▶ WHAT IS ASKED
1. List every person named in the Ray Wylie Hubbard album review.
2. According to the Ray Wylie Hubbard album review, in what year did Jerry Jeff Walker release Viva Terlingua!?
3. Update the part of the Ray Wylie Hubbard album review starting at "Ray Wylie Hubbard has" and ending at "then or later.", replacing "hippies" with "cowboys".

▶ DOCUMENT
____________
Ray Wylie Hubbard,
A. Enlightenment B. Endarkenment
(Bordello, 2009)


Ray Wylie Hubbard has always been better known in his native Texas than elsewhere. He's usually associated by those who know the name with "Up Against the Wall, Redneck Mother." Jerry Jeff Walker first covered that song on his influential 1973 Viva Terlingua!, since then judged to be the first "alternative country" album. (My own sour impression in those days was that it amounted to country music for people who didn't like country music. I've mellowed since then.) "Up Against the Wall" -- a comic portrayal of the not-always-exactly-funny conflict between hippies and blue-collar hotheads -- survives as an amusing period piece. It is not, however, characteristic of the songs Hubbard was writing and performing then or later.

Hubbard's roots grow out of the soil of folk music, both in the original definition (traditional song) and in a later one (literate self-directed lyrics in acoustic settings). In his recordings of recent years, in common with Bob Dylan whom he broadly resembles, he has fashioned a sound that is both modern and tradition-steeped, a seamless integration of downhome blues, back-country folk and beer-joint rock. His more often chosen instrument today is electric, not acoustic, guitar. As is not the case with most of Hubbard's Lone Star singer-songwriter compatriots, country music is an all but invisible influence. The closest he gets to it here -- not very close -- is on the concluding cut, the unsettling, Appalachian-flavored "Four Horsemen of the Apocalypse," which calls up the spirit of Roscoe Holcomb.
____________
▶ Click-target data
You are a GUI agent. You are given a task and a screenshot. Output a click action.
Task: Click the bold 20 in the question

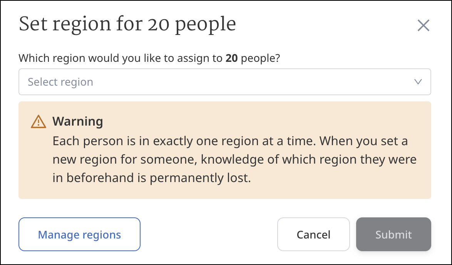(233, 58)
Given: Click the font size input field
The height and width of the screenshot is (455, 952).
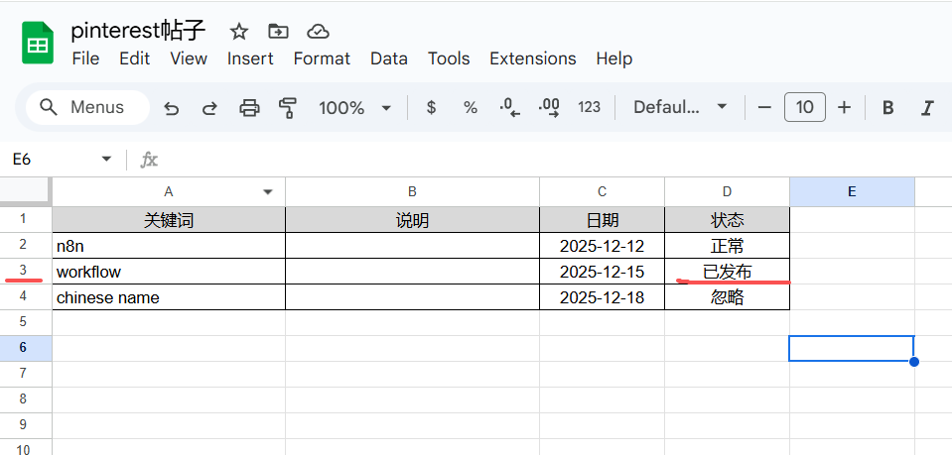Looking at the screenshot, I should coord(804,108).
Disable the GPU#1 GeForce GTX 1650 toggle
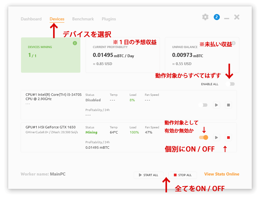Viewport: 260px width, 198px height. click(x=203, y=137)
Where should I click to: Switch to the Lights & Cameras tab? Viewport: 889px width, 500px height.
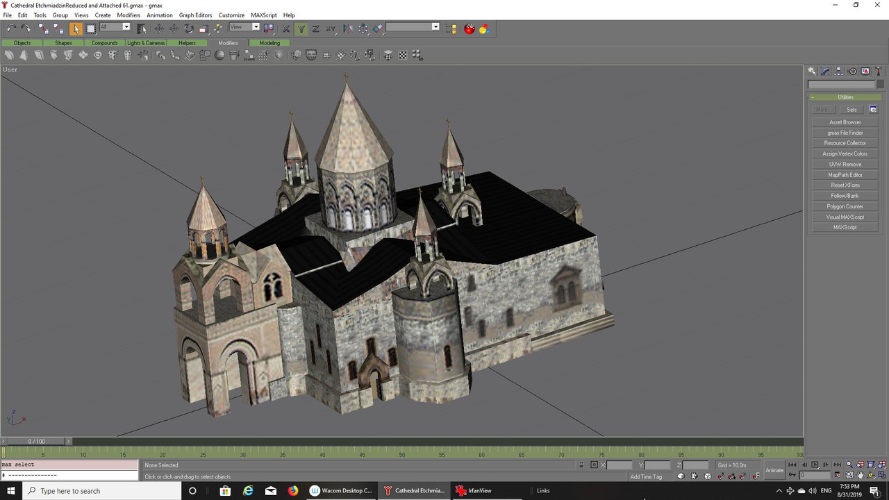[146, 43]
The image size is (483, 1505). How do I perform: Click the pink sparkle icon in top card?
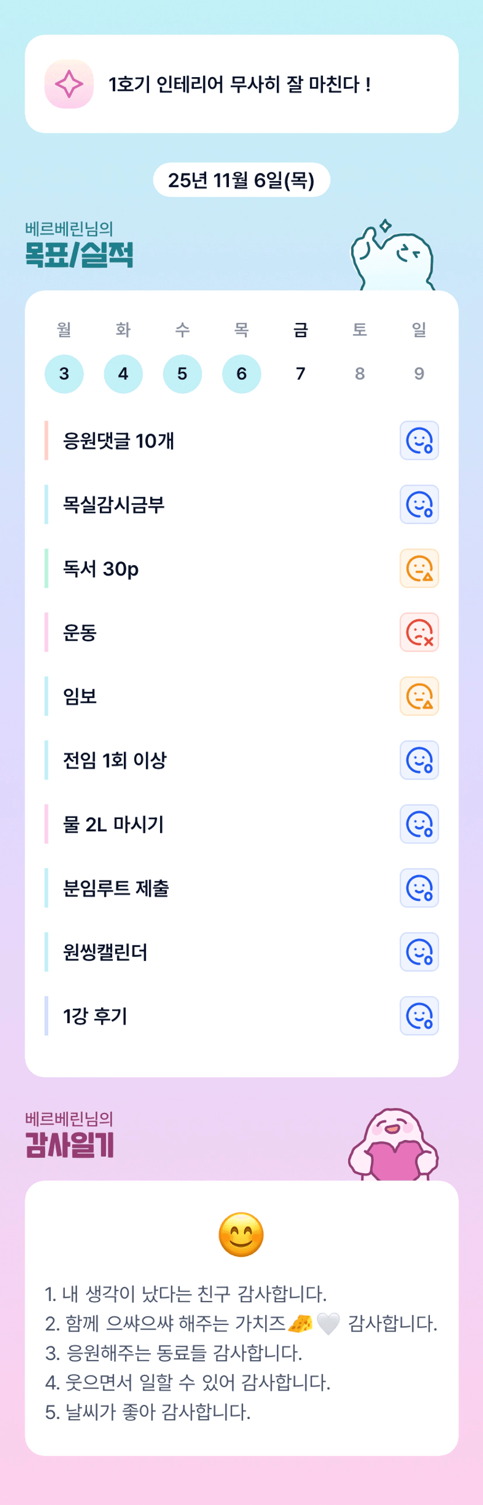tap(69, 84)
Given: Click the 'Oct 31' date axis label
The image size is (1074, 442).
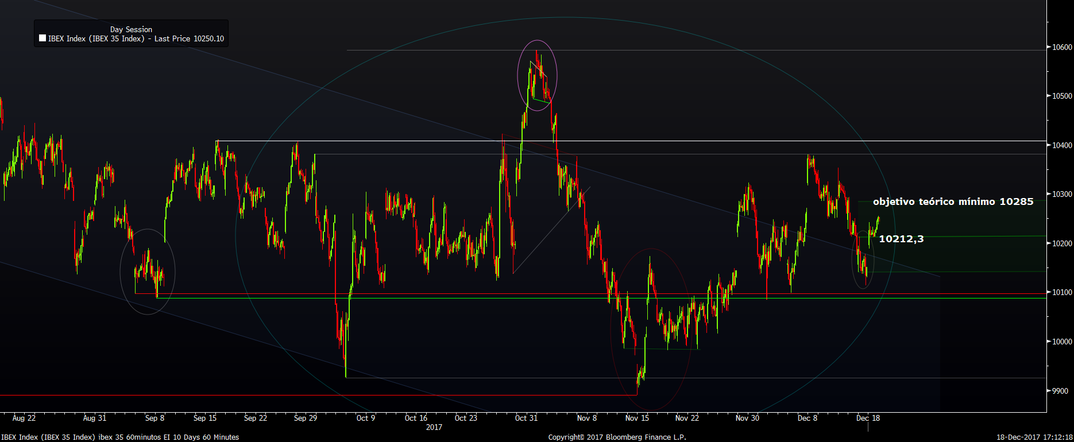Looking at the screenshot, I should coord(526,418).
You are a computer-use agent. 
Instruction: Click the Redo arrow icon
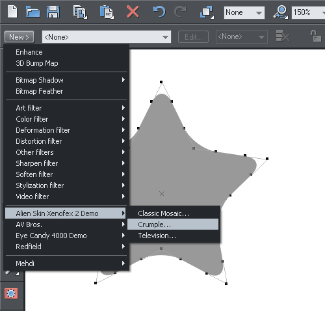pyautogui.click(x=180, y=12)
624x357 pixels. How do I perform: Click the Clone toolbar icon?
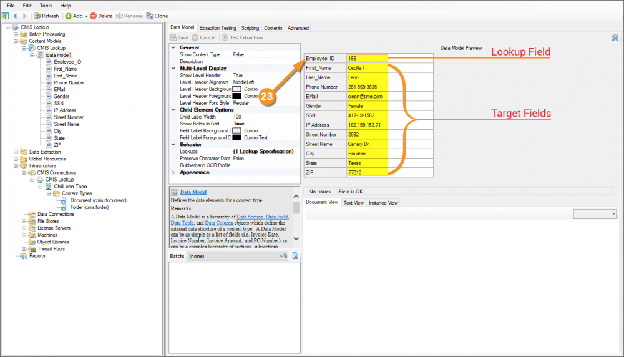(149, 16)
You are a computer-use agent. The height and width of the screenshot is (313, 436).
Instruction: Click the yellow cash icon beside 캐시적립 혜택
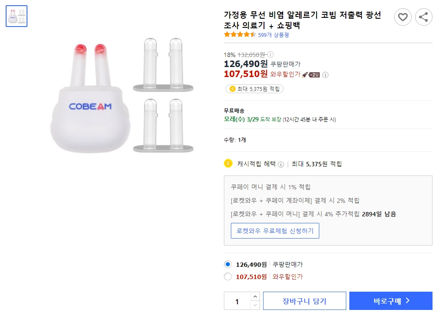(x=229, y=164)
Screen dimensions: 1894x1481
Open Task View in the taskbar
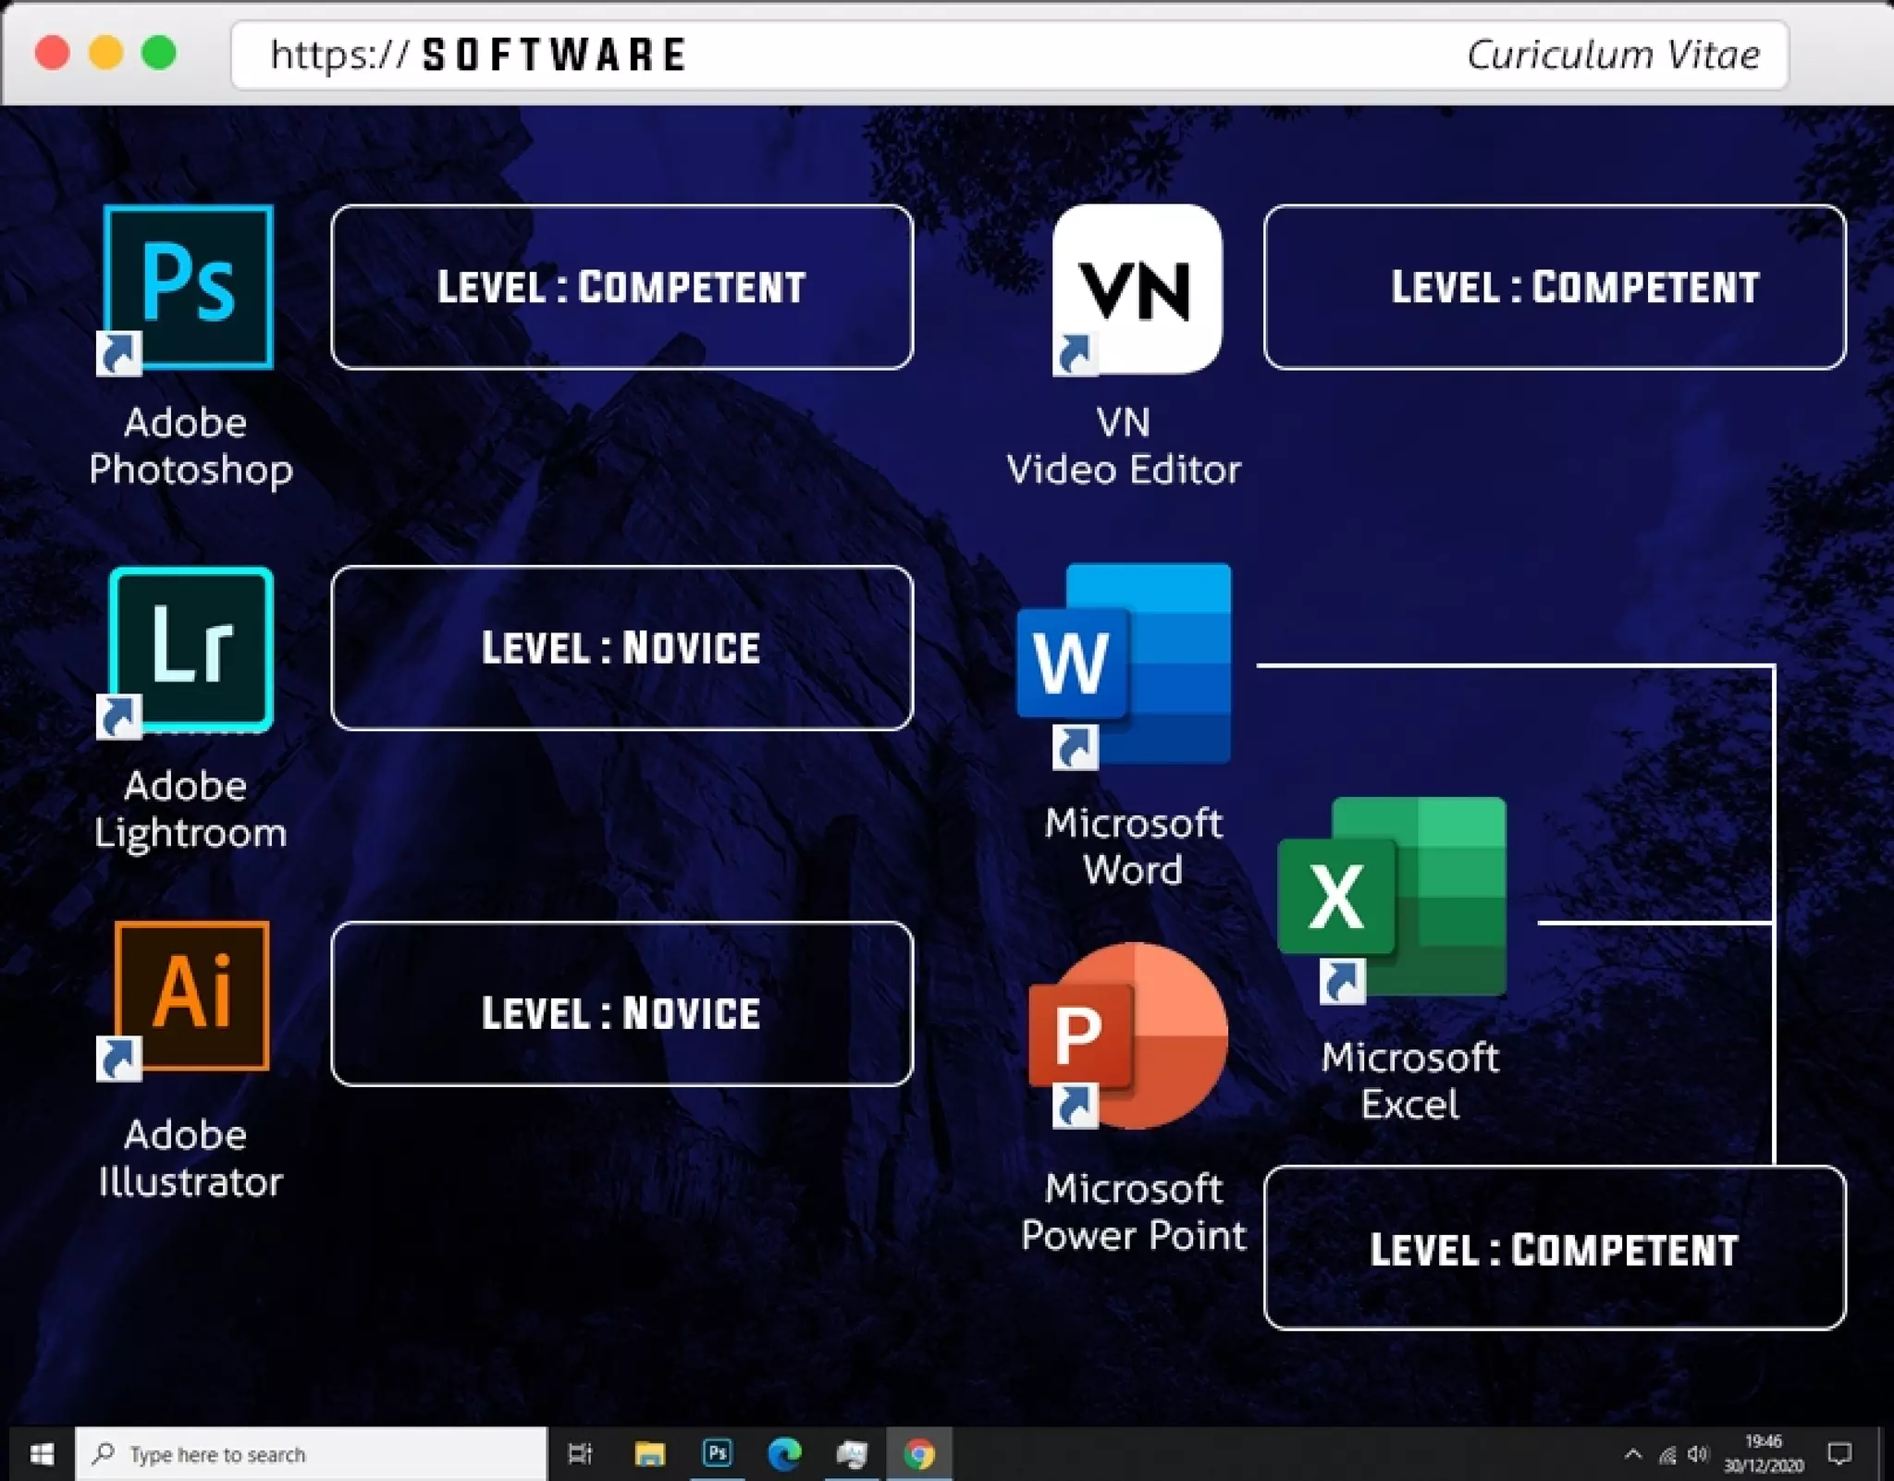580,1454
____________
▶ RESPONSES TO THE EXERCISE
1. Ray Wylie Hubbard, Jerry Jeff Walker, Bob Dylan, Roscoe Holcomb

2. 1973

3.
Ray Wylie Hubbard has always been better known in his native Texas than elsewhere. He's usually associated by those who know the name with "Up Against the Wall, Redneck Mother." Jerry Jeff Walker first covered that song on his influential 1973 Viva Terlingua!, since then judged to be the first "alternative country" album. (My own sour impression in those days was that it amounted to country music for people who didn't like country music. I've mellowed since then.) "Up Against the Wall" -- a comic portrayal of the not-always-exactly-funny conflict between cowboys and blue-collar hotheads -- survives as an amusing period piece. It is not, however, characteristic of the songs Hubbard was writing and performing then or later.